Through the Lens of Our Practice
The lockdown exposed many of the gaps and faultlines in existing practices of urban governance and planning. While the grave crisis of migrants and other vulnerable sections of the urban population required an immediate response, the lockdown also pushed researchers to reflect on their own long-term practice and respond to the situation from that vantage point. As HUL coordinated migrant relief, designed communication materials and put together useful data for the pandemic response, members of the HUL team also composed responses to the situation on the ground from the lens of their own practice and on-going research. We present those articulations in this series of blog posts.
(Image Courtesy: Meenakshi Meera)
The Lockdown Has Done Women’s Labour a Double Disservice
(This piece was written in response to part of a story titled ‘To cut or not? Bengaluru residents in fix over salary of domestic helps’ published on 3rd May 2020 in the Times of India, Bengaluru Edition)
Bong Joon-Ho’s Oscar-winning film Parasite is a compelling satire of 21st century class relations. Interestingly, class-conflict in the film pivots not around relationships in the factory or the office, but within the home. The crafty Kims interpellate the lives of the wealthy Park family posing as highly qualified tutors, chauffeurs and housekeepers – occupations deeply embedded within the sprawling informal economies characteristic of 21st century metropolitan life. The film captures with clarity the thin, and easily blurred, lines between intimacy, familiarity and hierarchy that pervades these modes of labour. The Kims must be cheerful, personable, and willing participants in the domestic life of the Parks, but without ever crossing “the line” policed with quiet vigilance by the Park family patriarch
Affluent Indians have long relied upon such forms of labour in the social reproduction of life within the household; and perhaps never before has this way of life been threatened or undermined more than it has been during the lockdown.
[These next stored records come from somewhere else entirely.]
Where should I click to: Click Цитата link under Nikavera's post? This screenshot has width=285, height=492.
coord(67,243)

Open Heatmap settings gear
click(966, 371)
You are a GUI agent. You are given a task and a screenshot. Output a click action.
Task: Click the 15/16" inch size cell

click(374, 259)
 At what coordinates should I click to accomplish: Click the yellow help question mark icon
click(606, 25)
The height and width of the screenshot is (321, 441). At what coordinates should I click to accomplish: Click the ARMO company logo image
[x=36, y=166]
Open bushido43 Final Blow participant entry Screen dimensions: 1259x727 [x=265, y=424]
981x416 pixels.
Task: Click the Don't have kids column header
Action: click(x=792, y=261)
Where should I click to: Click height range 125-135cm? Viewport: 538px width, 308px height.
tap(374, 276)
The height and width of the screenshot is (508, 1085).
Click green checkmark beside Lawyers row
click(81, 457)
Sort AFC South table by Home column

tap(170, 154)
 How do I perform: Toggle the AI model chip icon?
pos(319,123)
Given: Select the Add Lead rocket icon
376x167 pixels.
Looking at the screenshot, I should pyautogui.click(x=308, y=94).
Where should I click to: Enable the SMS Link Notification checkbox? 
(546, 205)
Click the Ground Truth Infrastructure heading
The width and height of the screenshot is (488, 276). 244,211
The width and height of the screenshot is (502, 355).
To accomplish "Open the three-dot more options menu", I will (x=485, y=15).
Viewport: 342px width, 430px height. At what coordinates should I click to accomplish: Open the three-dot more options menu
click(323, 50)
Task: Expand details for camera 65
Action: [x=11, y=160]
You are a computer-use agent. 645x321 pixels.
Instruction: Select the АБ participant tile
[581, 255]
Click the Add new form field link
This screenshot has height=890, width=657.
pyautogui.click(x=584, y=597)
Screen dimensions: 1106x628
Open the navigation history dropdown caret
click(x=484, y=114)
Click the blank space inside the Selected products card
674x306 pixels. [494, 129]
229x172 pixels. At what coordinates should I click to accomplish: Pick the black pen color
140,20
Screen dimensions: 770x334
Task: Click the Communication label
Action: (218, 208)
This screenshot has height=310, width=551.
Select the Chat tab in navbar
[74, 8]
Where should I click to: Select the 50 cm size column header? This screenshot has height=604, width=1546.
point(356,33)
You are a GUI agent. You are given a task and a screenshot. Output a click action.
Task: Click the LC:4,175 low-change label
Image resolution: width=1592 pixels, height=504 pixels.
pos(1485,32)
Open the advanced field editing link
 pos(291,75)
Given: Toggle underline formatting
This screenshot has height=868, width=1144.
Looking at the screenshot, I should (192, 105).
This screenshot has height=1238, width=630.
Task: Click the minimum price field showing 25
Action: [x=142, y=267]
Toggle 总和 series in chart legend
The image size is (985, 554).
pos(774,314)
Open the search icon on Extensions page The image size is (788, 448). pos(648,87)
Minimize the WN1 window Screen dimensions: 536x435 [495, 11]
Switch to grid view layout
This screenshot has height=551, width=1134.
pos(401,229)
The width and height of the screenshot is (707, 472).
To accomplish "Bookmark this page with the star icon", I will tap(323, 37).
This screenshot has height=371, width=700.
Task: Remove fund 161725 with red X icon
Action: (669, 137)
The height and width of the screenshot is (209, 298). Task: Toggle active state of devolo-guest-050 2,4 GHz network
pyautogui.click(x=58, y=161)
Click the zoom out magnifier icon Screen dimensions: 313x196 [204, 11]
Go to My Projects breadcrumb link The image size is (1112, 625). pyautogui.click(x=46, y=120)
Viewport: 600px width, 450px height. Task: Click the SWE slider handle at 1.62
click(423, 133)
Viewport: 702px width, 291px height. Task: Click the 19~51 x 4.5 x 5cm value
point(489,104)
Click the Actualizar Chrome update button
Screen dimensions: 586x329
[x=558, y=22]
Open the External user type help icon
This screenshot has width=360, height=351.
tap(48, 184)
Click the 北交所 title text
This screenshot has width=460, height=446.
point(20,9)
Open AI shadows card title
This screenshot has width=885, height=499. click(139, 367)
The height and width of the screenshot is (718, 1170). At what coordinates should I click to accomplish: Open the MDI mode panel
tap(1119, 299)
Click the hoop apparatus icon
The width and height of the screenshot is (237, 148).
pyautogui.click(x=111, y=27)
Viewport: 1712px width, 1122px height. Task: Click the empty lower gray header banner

The responses have been of different kinds. Ranging from facetious to thoughtful. While some have demanded better legislative safeguards for domestic work, others have responded with staggering naivete. A story on domestic work during the lockdown titled ‘To cut or not? Bengaluru residents in fix over the salary of domestic helps’ run by the Bengaluru edition of the Times of India on 3rd May 2020 featured a substory titled ‘With Wives Burdened, Men Want Helpers Back’. The piece manages to pull off the impressive feat of trivialising both domestic work and the reality of domestic violence in Indian households within the span of 150 words. Men in Bengaluru households, the piece informs us, are desperate for domestic workers to resume work during the lockdown in order to ease the burden of domestic chores that has fallen on the shoulders of their wives. Wherefrom this demand, one wonders? Is it because these men for the first time in their lives are having to acknowledge the immense labour that goes into running a household, or that domestic workers, the majority of whom are women, are some of the most vulnerable people in the urban workforce? Hardly. The reason, the piece informs us, is that these hapless men are terrorised by the foul tempers of their overworked wives. This is hard to swallow in a country known for its high rates of domestic violence, of which women are largely at the receiving end. According to the National Family Health Survey (NFHS-4) 2015-16, 30% of women between the ages of 15-49 in India have experienced physical or sexual violence at home at one point or another. Among married women subjected to abuse at home, over 80% are subjected to physical, sexual, or emotional abuse at the hands of their husbands.
Intimate partner violence directed at women has only increased during the lockdown because of a combination of self-isolation and economic and health-related anxieties. Isolated and confined to the house, women’s ability to report instances of violence and abuse is also severely restricted. The National Commission of Women (NCW), as well as several women’s rights organisations, have noted the rise in reported instances of domestic violence in India since the start of the lockdown. Given that instances of domestic violence are typically underreported and this is more so the case during a lockdown, the reality is likely much worse than what figures indicate.
What becomes evident in the men’s plaint is the dependence of middle and upper-middle-class households on this labour in maintaining functional households. Yet domestic workers are some of the most underpaid workers within the informal economy, and frequently subjected to physical, emotional, and sexual abuse by their employers. In the absence of legislative protection or robust workers’ organisations, domestic workers rely on personal relationships with their employers, often fraught and almost always uneven, in times of crisis. The prevailing state of affairs is produced by the feminisation of domestic chores as ‘women’s work’, invisibilizing the economic dimension of such work. Work classified as ‘domestic’ is assigned to women of the household and then cascades down to domestic workers. This is where patriarchy and exploitative labour practices meet. What place does violence hold in this structure? Perhaps the bitter truth is that violence – systemic or individuated, physical or mental – is one of the instruments through which this state of affairs is normalised and reproduced. Making this into a story about hapless put-upon men, then, is an egregious misrepresentation of the reality of violence in Indian households.